» Work instruction
Starting with the first line below, reproduce each line exactly until you have included the one bearing "Task: Click the State slicer scrollbar".

***

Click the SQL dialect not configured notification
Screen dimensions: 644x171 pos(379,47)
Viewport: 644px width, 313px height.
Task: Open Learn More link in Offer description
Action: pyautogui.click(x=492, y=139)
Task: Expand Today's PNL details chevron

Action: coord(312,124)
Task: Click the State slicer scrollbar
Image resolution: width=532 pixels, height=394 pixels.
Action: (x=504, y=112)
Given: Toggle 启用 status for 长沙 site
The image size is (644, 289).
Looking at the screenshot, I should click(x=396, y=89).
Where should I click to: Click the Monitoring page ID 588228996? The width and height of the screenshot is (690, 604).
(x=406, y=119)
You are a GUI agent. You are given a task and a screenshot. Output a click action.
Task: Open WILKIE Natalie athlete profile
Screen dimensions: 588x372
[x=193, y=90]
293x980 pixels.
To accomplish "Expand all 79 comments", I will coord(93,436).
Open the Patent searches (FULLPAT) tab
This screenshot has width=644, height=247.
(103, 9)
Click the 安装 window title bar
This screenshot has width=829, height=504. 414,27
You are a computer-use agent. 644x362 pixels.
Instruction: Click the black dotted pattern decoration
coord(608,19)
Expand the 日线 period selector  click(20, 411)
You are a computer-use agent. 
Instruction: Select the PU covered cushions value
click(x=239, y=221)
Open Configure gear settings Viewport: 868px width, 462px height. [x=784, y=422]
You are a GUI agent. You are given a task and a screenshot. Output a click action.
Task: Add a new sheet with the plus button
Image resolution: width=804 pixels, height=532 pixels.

***

» Exercise solution
Click the SQL dialect not configured notification
Screen dimensions: 644x171 pos(379,47)
Viewport: 644px width, 313px height.
Task: Open Learn More link in Offer description
Action: pyautogui.click(x=492, y=139)
Task: Expand Today's PNL details chevron

Action: coord(312,124)
Task: Click the State slicer scrollbar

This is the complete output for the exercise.